# [THE PROBLEM]
The result should be the lines from the one holding "[Православие.Ru] (445, 596)" to the final line of the records, retyped exactly.

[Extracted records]
◇ ◇ ◇ ◇ ◇

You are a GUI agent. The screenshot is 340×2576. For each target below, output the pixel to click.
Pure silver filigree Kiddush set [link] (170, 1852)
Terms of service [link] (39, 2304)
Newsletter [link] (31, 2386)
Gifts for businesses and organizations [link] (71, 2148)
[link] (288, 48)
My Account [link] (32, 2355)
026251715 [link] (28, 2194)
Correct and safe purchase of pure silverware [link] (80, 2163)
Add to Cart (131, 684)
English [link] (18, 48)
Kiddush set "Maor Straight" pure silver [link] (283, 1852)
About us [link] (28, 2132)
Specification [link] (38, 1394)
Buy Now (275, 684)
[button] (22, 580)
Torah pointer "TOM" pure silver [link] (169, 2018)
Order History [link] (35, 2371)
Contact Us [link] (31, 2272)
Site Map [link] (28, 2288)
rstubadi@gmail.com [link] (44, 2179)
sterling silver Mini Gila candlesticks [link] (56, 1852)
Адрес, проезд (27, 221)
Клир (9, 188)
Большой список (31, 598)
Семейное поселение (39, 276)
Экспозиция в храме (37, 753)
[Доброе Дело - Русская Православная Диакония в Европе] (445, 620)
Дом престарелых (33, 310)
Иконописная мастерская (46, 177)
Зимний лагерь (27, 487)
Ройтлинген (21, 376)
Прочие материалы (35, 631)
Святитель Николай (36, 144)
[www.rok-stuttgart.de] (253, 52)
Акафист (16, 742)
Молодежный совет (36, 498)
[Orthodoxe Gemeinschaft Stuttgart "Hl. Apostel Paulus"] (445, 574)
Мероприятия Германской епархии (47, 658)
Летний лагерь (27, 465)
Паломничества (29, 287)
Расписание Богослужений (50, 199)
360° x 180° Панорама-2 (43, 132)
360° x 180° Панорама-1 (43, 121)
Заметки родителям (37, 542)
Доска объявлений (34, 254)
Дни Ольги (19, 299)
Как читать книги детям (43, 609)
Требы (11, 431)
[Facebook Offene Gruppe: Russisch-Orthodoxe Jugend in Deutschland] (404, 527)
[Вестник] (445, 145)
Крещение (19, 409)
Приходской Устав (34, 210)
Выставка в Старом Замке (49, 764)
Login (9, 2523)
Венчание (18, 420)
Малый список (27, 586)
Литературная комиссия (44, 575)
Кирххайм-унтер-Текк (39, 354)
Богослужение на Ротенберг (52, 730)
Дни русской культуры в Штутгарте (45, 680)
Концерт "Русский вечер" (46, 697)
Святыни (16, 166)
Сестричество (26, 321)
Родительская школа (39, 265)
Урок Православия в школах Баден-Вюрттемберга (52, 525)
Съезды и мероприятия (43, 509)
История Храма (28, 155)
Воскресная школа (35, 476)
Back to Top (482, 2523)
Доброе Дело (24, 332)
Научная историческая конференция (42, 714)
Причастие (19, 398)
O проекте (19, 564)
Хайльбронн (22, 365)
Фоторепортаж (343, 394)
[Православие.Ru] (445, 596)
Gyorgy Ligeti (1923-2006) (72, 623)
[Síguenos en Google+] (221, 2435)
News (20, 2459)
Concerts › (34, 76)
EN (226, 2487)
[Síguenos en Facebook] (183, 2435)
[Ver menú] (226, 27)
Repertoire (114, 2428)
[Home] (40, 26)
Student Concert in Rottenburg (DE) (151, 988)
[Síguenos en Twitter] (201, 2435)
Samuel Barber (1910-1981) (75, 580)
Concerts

◇ ◇ ◇ ◇ ◇

# [SOLUTION FOR THIS TASK]
[Православие.Ru] (445, 596)
Gyorgy Ligeti (1923-2006) (72, 623)
[Síguenos en Google+] (221, 2435)
News (20, 2459)
Concerts › (34, 76)
EN (226, 2487)
[Síguenos en Facebook] (183, 2435)
[Ver menú] (226, 27)
Repertoire (114, 2428)
[Home] (40, 26)
Student Concert in Rottenburg (DE) (151, 988)
[Síguenos en Twitter] (201, 2435)
Samuel Barber (1910-1981) (75, 580)
Concerts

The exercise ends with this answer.